Hallux valgus is a most common deformity in the foot, more specifically in its front part. There are 4 types of Hallux valgus: static, congenital, inflammatory, and posttraumatic.
Most common is static hallux valgus, which is connected to existence of other static deformities of the foot like pes transversoplanus and pes planovalgus.
Almost 25 % of civilized society has this deformity. Hallux valgus is more common in the fourth decade of life, especially in women.
THERE IS NO CAUSE OF HALLUX VALGUS, ONLY PREDISPOSITIONS, WHICH CAN BE DIVIDED INTO TWO GROUPS:
- endogenous – connected with foot anatomical variations, as well as genetics (anatomical variations of thumb abductor and adductor, shorter first metatarsal bone, weakness of muscle-ligament system etc.)
- exogenous – wearing non physiological shoes, long standing, walking on flat and hard surfaces etc.

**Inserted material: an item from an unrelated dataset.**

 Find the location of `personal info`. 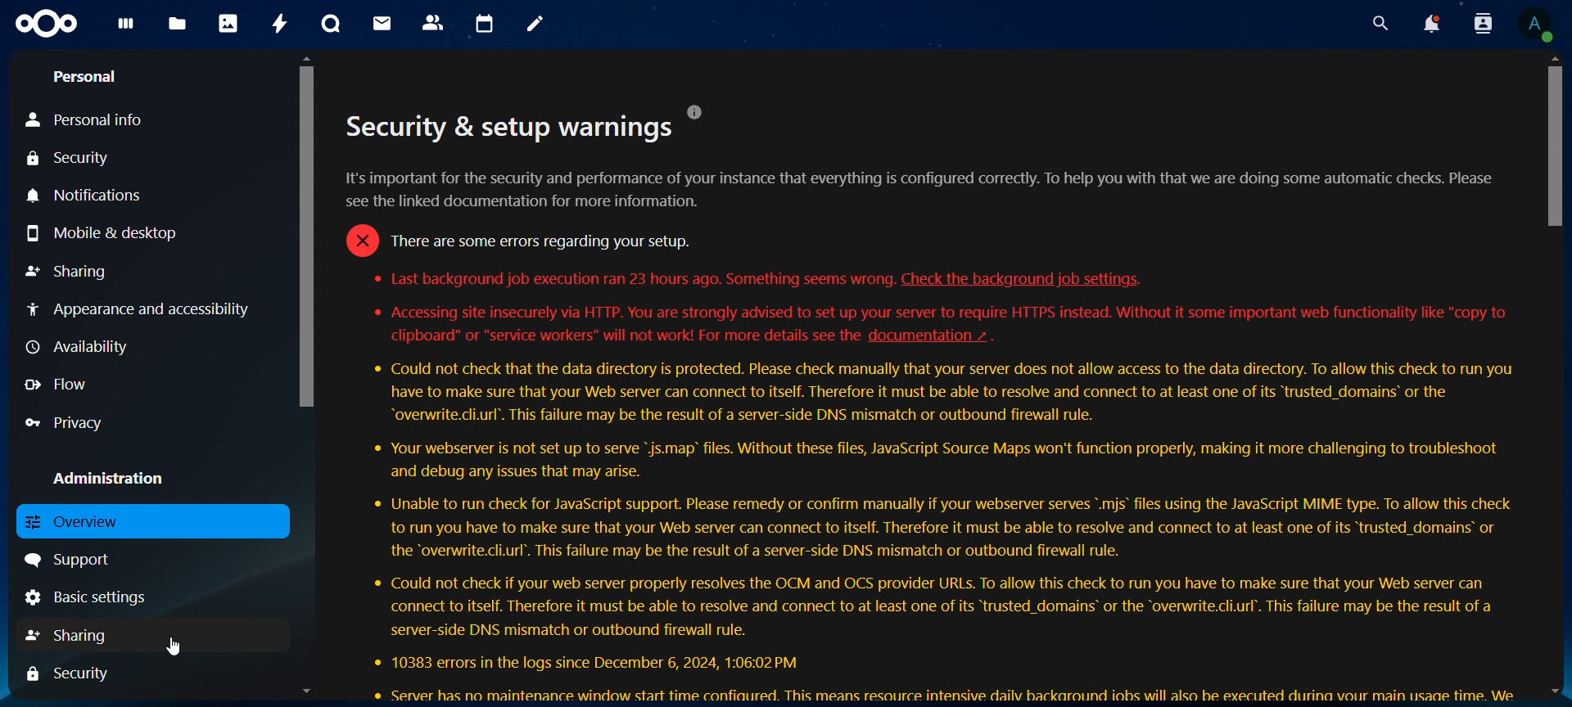

personal info is located at coordinates (90, 120).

HALLUX VALGUS CHARACTERISTICS:
- valgus thumb
- greater first intermetatarsal angle
- pseudoexostosis – bursitis in the medial area of the metatarsal bone
- internal thumb rotation in more advanced cases
HOW DOES HALLUX VALGUS OCCUR?
Deformity is usually expressed already in adolescent age and advances gradually. In order for the foot to retain its normal function, the correct shape and position of bones is important, as well as strong and hard muscles and ligaments. If there is an imbalance between foot strength and the pressure, foot instep begins to weaken. The divergence of first and fifth metatarsal bone occurs so that the front part of the foot is expanded like a fan. First metatarsal bone is adducted, and since the thumb cannot follow into adduction due to tense tendons, it goes into abduction. Also, tight and non physiological shoes the adduction of first metatarsal bone is maximized through the thumb. This way, subluxation in metatarsophalangeal joint occurs. The head of first metatarsal bone pronates medially into pseudo exostosis. Present bursa often gets inflamed due to tight shoes, especially in the winter.
In later phases, secondary issues can occur in this area, like osteophytic arthrosis, painful bursitis, and even metatarsalgia, so moving and shoes wearing is difficult.
DIAGNOSIS OF HALLUX VALGUS
Diagnosis can be reached through clinical exam, and real changes of bone structures are diagnosed after RTG exam. This deformity often leads to flat foot, so we can find more than one diagnosis in the foot.
TREATING HALLUX VALGUS
There are two basic approaches to treating this deformity – conservative and operative.
Physical therapy includes medical gymnastics – strengthening the muscles and other foot structures, especially flexor and extensor of the thumb. It’s very important to educate the patient to wear more suitable shoes along with metatarsal pillow and silicone inputs which is set between the thumb and second finger and physically stopping the progression of the deformity.
When inflammation occurs, we use procedures to diminish it, like magnetic therapy, ultrasound, and electrotherapy. Lately, we use taping as well, which can stimulate moving the thumb outwards. This method is in its beginning phase and it is combined with medicinal gymnastics.
Surgery corrects the deformity in the metatarsophalangeal joint and the thumb is returned to normal position. After surgery, physical therapy is very important in order to retain normal range of movement and muscle strength. Surgery does not guarantee that the problem will not occur again, but with great deformities it can ease the condition and help in a long term way.